__OBJECTIVES__
- 1) From the blog post on fixing out-of-memory issues in Redland RDF libraries, list the operations the author's project needed to perform on RDF data.
- 2) Return the stretch of the blog post on Redland RDF libraries from "Fixing out-of-memory issues" through "and Open C.", copied word for word.
- 3) Resume the blog post on out-of-memory issues in Redland RDF libraries, starting after its final sentence.

You Are Here:

Community: Blogs

Lauri Aalto's Forum Nokia Blog

Fixing out-of-memory issues in Redland RDF libraries

laa-laa | 12 November, 2008 10:36

A while ago my Symbian OS based project needed to process RDF data: parse it, store it, query it and serialize it. For that purpose I decided to port a readily available library, and after some browsing around I ended up with Redland RDF libraries. Redland had the features I needed, its LGPL2.1/Apache2.0 dual license was generous enough, and it was written in C without any complicated dependencies.

This post describes how I tested and fixed out-of-memory (OOM) robustness issues and memory leaks. I won't describe the porting process itself since it was relatively straightforward with P.I.P.S. libraries and there are already plenty of examples about porting code using P.I.P.S. and Open C.

Why test for OOM?

Redland, like many open source projects, grew up in unixland where memory is plentiful and supplemented by virtual memory. Programs are combined in shell scripting style where individual programs run only for a short while and the process resources are then automatically freed. On the other hand, devices based on Symbian OS are still rather resource-constrained. Compared to desktop systems, there’s only a little RAM and no virtual memory. Therefore OOM errors are more likely to happen. Additionally in Symbian OS, the scripting architectural style is rarely used. Thus program lifecycles are different from unixland. For example, in my project I planned to use Redland in long-running background servers. Leaking memory in a long-running background server is a sure way to memory allocation failures and all kinds of errors.

__COLLECTED MATERIAL__
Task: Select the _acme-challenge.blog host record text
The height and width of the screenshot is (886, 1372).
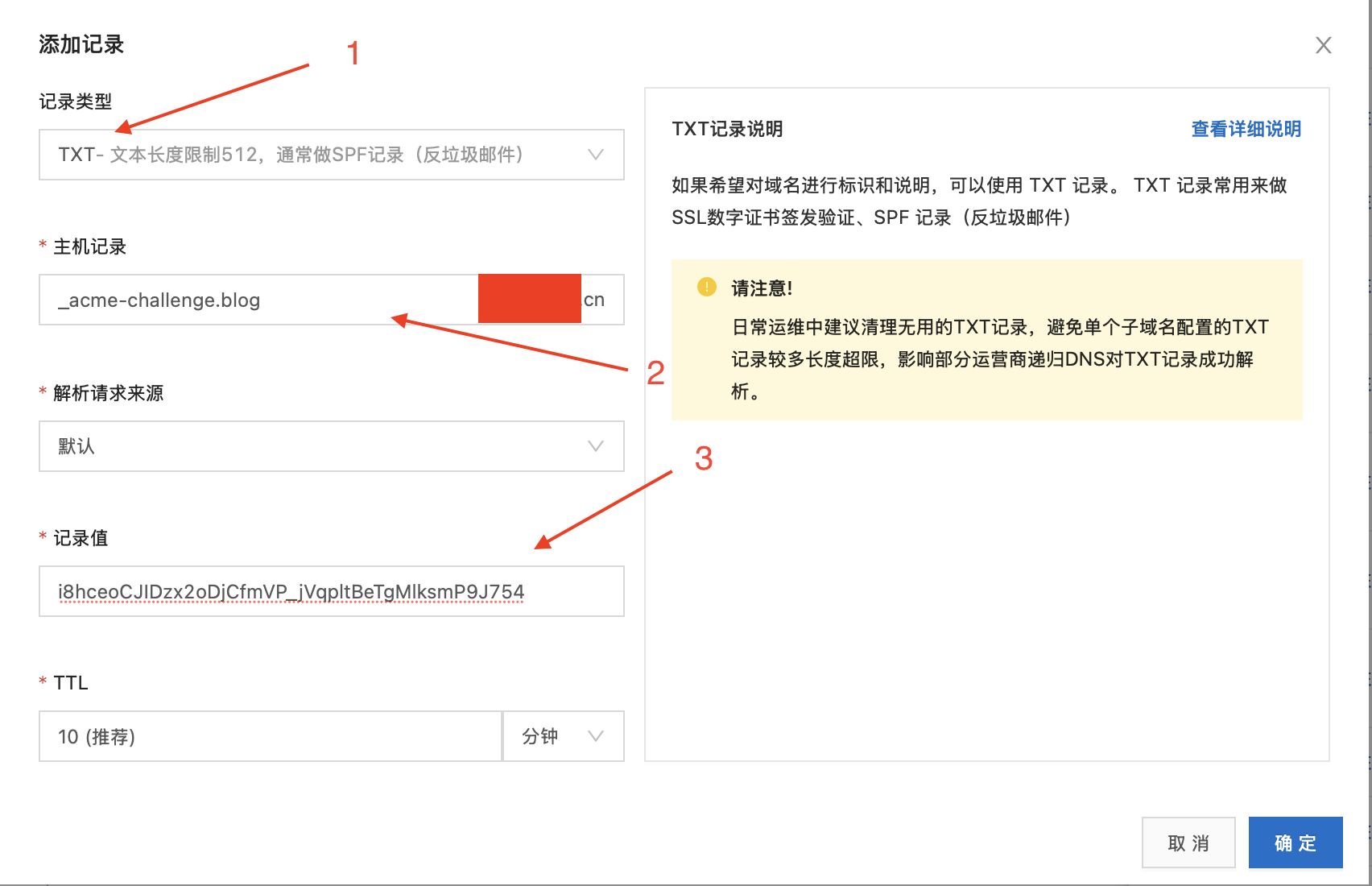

__ANSWERS IN ORDER__
- 1)
- parse
- store
- query
- serialize

- 2)
Fixing out-of-memory issues in Redland RDF libraries

laa-laa | 12 November, 2008 10:36

A while ago my Symbian OS based project needed to process RDF data: parse it, store it, query it and serialize it. For that purpose I decided to port a readily available library, and after some browsing around I ended up with Redland RDF libraries. Redland had the features I needed, its LGPL2.1/Apache2.0 dual license was generous enough, and it was written in C without any complicated dependencies.

This post describes how I tested and fixed out-of-memory (OOM) robustness issues and memory leaks. I won't describe the porting process itself since it was relatively straightforward with P.I.P.S. libraries and there are already plenty of examples about porting code using P.I.P.S. and Open C.

- 3)
My target was therefore to make the library resilient to OOMs: when OOMs do occur, they are handled gracefully. No crashes. No incorrect results. No memory leaks.

OOM loop

There's already a rather well established OOM testing technique on Symbian OS called OOM loop. The basic idea is to inject allocation failures using __UHEAP_SETFAIL() heap failure macro, which in turn uses User::__DbgSetAllocFail(), and then see how the code deals with allocation failures. John Pagonis writes extensively about the OOM loop construct in his Symbian Developer Network technical paper.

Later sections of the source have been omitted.